Transplantation. 1998 Jan 15;65(1):18-26. doi: 10.1097/00007890-199801150-00005.
Tacrolimus (FK506) has potent immunosuppressive properties reflecting its ability to block the transcription of lymphokine genes in activated T cells through formation of a complex with FK506 binding protein-12, which inhibits the phosphatase activity of calcineurin. The clinical usefulness of tacrolimus is limited, however, by severe adverse effects, including neurotoxicity and nephrotoxicity. Although this toxicity, like immunosuppression, appears mechanistically related to the calcineurin inhibitory action of the drug, a large chemistry effort has been devoted to search for tacrolimus analogs with reduced toxicity but preserved immunosuppressive activity that might have enhanced therapeutic utility.
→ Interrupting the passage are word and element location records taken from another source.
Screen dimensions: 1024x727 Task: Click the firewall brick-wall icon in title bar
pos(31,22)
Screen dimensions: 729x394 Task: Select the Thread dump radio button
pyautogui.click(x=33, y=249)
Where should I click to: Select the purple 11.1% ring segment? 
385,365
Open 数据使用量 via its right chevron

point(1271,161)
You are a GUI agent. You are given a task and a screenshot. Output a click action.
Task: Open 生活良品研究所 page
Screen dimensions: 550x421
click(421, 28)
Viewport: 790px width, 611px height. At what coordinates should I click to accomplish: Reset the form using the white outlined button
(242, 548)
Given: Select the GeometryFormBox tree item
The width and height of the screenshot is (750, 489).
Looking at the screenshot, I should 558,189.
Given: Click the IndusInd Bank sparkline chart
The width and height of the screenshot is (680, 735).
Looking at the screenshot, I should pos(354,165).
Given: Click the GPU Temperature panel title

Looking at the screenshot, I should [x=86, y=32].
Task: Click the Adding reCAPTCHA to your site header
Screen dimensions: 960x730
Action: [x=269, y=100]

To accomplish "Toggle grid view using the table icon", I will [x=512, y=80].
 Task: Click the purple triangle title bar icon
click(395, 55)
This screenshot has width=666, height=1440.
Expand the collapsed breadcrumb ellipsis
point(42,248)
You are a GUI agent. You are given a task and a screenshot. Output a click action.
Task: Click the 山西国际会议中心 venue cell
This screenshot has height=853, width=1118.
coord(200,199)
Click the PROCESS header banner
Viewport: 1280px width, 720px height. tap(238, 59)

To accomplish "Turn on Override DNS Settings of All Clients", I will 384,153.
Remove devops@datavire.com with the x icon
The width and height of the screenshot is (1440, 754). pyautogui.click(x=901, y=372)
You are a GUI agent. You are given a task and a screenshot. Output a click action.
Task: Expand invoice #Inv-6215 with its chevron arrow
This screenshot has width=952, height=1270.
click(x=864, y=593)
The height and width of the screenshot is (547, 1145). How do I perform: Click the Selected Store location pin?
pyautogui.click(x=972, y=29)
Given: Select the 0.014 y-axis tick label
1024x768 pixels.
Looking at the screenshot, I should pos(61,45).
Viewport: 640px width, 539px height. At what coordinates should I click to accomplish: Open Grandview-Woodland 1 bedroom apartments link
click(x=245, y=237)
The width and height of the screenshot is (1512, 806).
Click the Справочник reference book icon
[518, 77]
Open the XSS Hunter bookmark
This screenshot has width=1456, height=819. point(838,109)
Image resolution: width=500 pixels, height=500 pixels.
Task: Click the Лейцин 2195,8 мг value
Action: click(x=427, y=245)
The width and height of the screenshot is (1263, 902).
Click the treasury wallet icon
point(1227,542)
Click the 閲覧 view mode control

Here, we report on the identification of such an analog, which was synthetically derived from ascomycin (ASC), the C21 ethyl analog of tacrolimus, by introducing an indole group at the C32 position. The profile of biological activity of indolyl-ASC was characterized in rodent models of immunosuppression and toxicity.
Indolyl-ASC was found to exhibit an immunosuppressive potency equivalent to that of tacrolimus in T-cell activation in vitro and in murine transplant models, even though indolyl-ASC bound about 10 times less to intracellular FK506 binding protein-12 than tacrolimus or ASC. Further evaluation of indolyl-ASC revealed that it is threefold less potent than tacrolimus in inducing hypothermia, a response that may reflect neurotoxicity, and in causing gastrointestinal transit alterations in mice. Moreover, indolyl-ASC was at least twofold less nephrotoxic than tacrolimus upon 3-week oral treatment in rats.
Altogether, these data indicate a modest but definite improvement in the therapeutic index for indolyl-ASC compared with tacrolimus in rodent models.
他克莫司(FK506)具有强大的免疫抑制特性,这反映出它能够通过与FK506结合蛋白-12形成复合物来阻断活化T细胞中淋巴因子基因的转录,从而抑制钙调神经磷酸酶的磷酸酶活性。然而,他克莫司的临床应用受到严重不良反应的限制,包括神经毒性和肾毒性。尽管这种毒性与免疫抑制一样,在机制上似乎与该药物的钙调神经磷酸酶抑制作用有关,但人们已经投入了大量的化学研究工作来寻找毒性降低但保留免疫抑制活性的他克莫司类似物,这些类似物可能具有更高的治疗效用。
在此,我们报告了一种此类类似物的鉴定情况,该类似物是通过在他克莫司的C21乙基类似物子囊霉素(ASC)的C32位引入一个吲哚基团而合成得到的。在免疫抑制和毒性的啮齿动物模型中对吲哚基-ASC的生物活性谱进行了表征。
发现吲哚基-ASC在体外T细胞活化以及小鼠移植模型中表现出与他克莫司相当的免疫抑制效力,尽管吲哚基-ASC与细胞内FK506结合蛋白-12的结合量比他克莫司或ASC少约10倍。对吲哚基-ASC的进一步评估显示,在诱导体温过低(这一反应可能反映神经毒性)以及引起小鼠胃肠道转运改变方面,它的效力比他克莫司低三倍。此外,在大鼠中进行3周口服治疗后,吲哚基-ASC的肾毒性比他克莫司至少低两倍。
总体而言,这些数据表明在啮齿动物模型中,与他克莫司相比,吲哚基-ASC的治疗指数有适度但确定的改善。